While you will find the typical Caribbean characteristics — sandy beaches, emerald golf courses and all-inclusive resorts — Barbados have an unmistakably unique glamour. In Barbados, you can get a taste of the bittersweet Mount Gay Rum, attend a horse race and groove to calypso. 
You can discover a white-sand beach, a verdant golf course duty-free shopping malls at just about every Caribbean Island, but in Barbados, you can take in a polo or a cricket match or try out one of the many calypso events intoxicated by the Island’s spicy rums. Although you could spend all of your days at the beach, you can still find much more things to do exploring this Caribbean paradise. This extravagant Island is filled with stunning buildings, a passionate party-loving attitude and sports culture. 
The most easterly Caribbean Island, Barbados features two cultures to create a unique Bajan personality. The Island still has a firm hold on its British traditions, even though it gained independence; and trademarks of West Africa are still noticeable, with the island’s cane fields, rum distilleries and gorgeous landscapes. And still, has many beaches. While the entire Barbados shorelines boast scenic views and tranquil ocean breezes, the most visited beaches are Dover Beach and Carlisle Bay.


  • Bathsheba Beach

    Bathsheba Beach, which is situated on the West Coast of Barbados, is a surfer’s and photographer’s heaven. For photographers, Bathsheba offers dramatic rock formations and abandoned houses. And for surfers, Bathsheba offers the beach’s famous Soup Bowl, where world class waves can be found. Named after the foamy water of the beach, the Soup Bowl is so popular that international surfing competitions are regularly held here.
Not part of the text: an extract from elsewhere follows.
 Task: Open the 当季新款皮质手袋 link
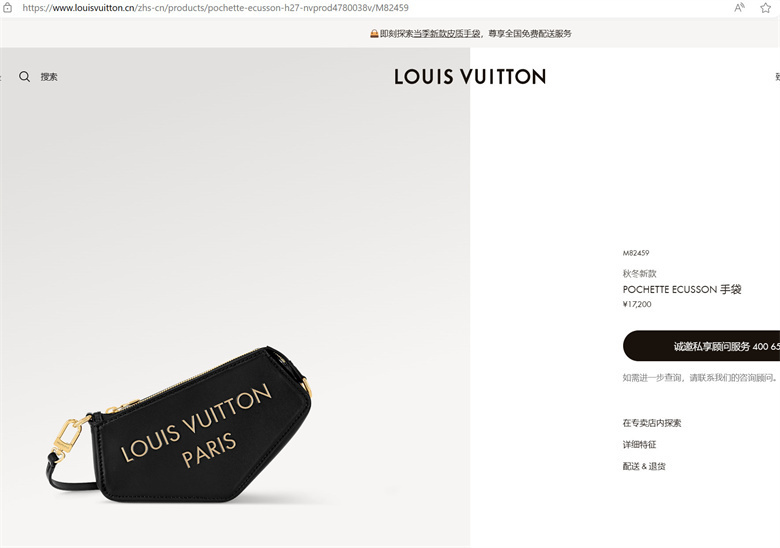tap(446, 33)
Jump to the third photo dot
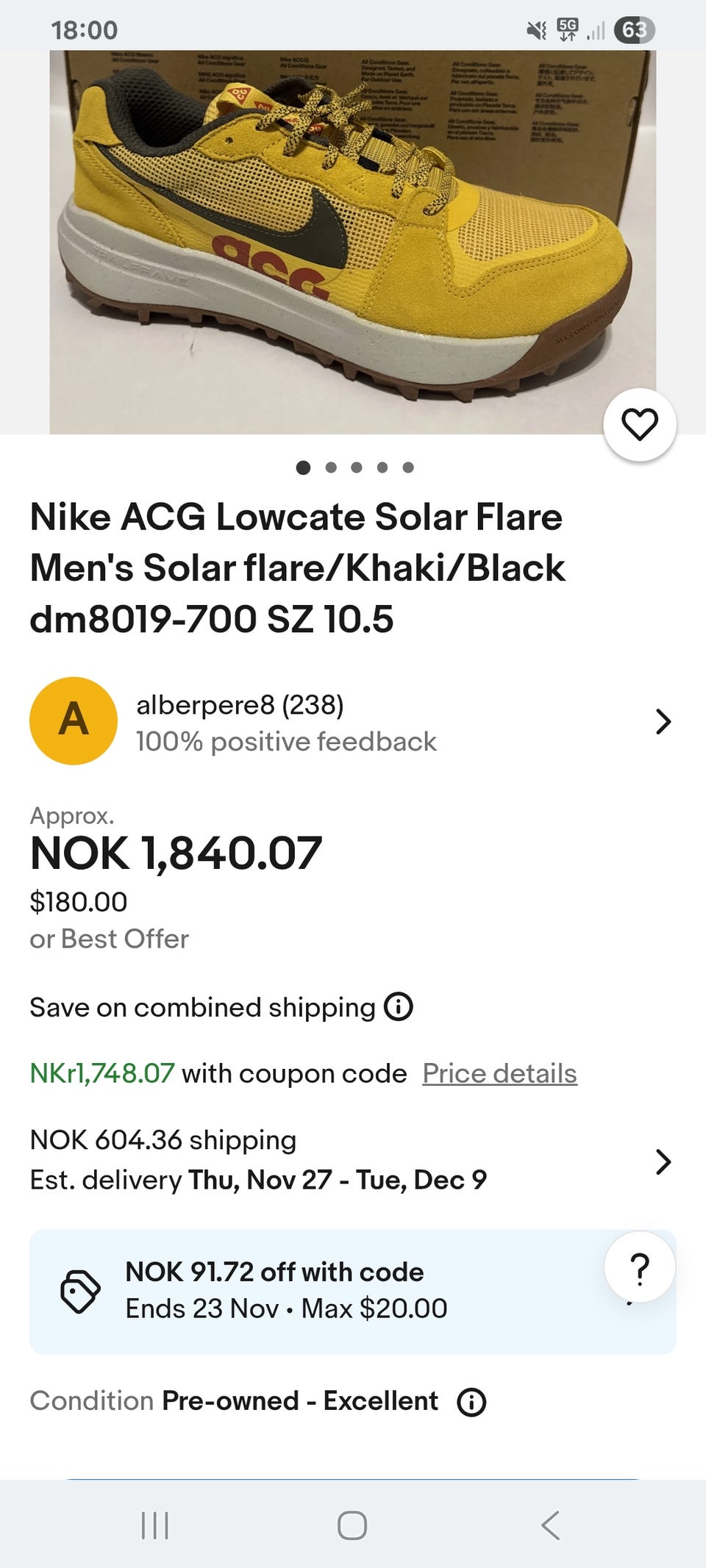706x1568 pixels. pyautogui.click(x=357, y=468)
Because of the rough water in the area and rock formations, it is not sea to swim at Bathsheba Beach. Recent visitors praised Bathsheba Beach’s scenic setting and amazing surf. Like other beaches in Barbados, the Bathsheba Beach is free to visit from (sunrise to sunset) and offers some complimentary parking. Bathrooms are also available on site.

  • Dover Beach

    Dover Beach of the South Coast can be found in Ousting, which is situated in Christ Church parish. Although the beaches make it not the perfect place for activities like kayaking and paddle-boarding, the waters are still ideal for surfing. Other popular water sports include Hobie Cat sailing, windsurfing and skiing. An area for swimming away from the ocean’s rip tides is also available. Travellers who are seeking a more quiet beach will love Dover Beach’s laid-back vibe. In fact, some recent travellers noted that Dover Beach’s relaxed atmosphere was so inviting that they didn’t visit any other beaches during their stay.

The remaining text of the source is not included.